**What to work on:** Transcribe all the entries word for word, omitting any pictures they contain.

^^^^^^^^

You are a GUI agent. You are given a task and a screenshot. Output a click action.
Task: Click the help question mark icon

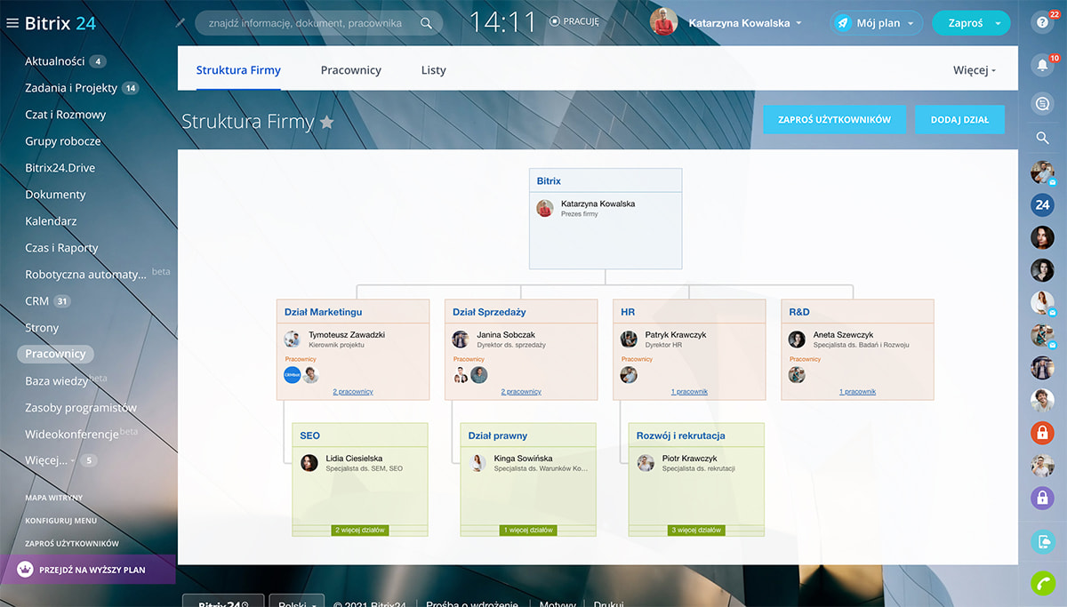[x=1042, y=24]

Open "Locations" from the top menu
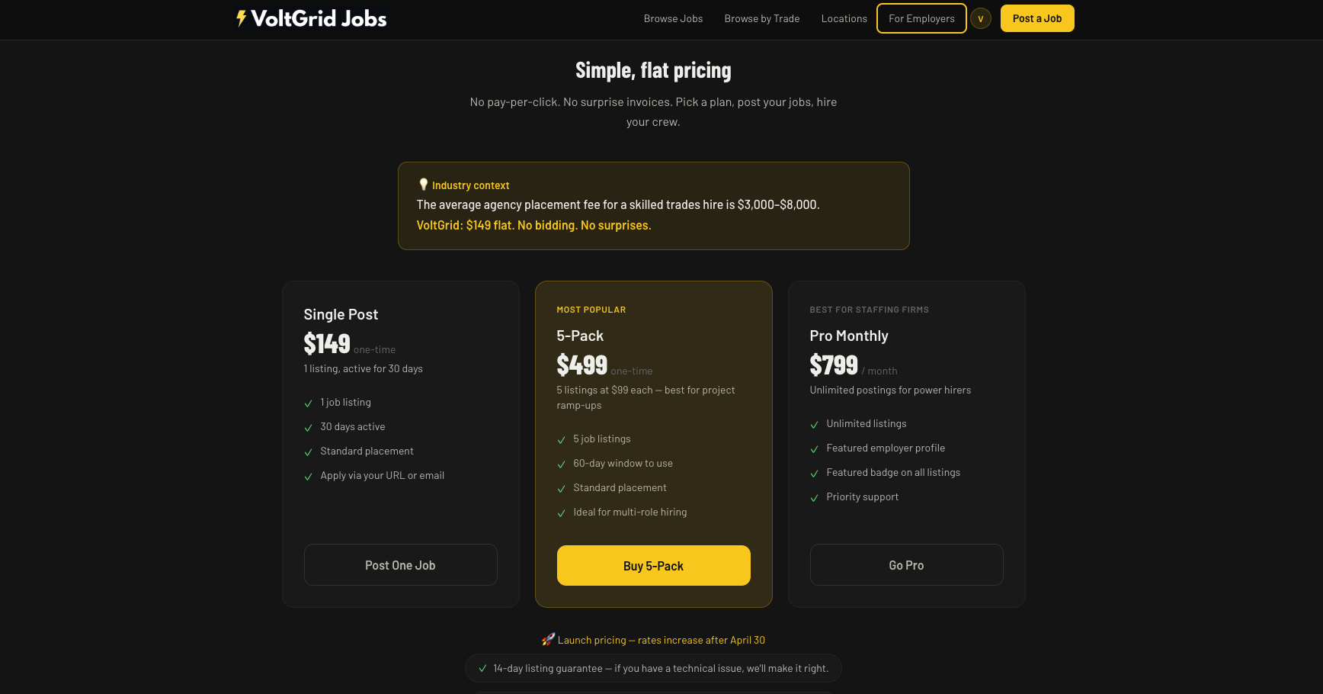click(844, 18)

^^^^^^^^

**Expected answer:**
You are a GUI agent. You are given a task and a screenshot. Output a click action.
Task: Click the help question mark icon

[x=1042, y=24]

Open "Locations" from the top menu
click(844, 18)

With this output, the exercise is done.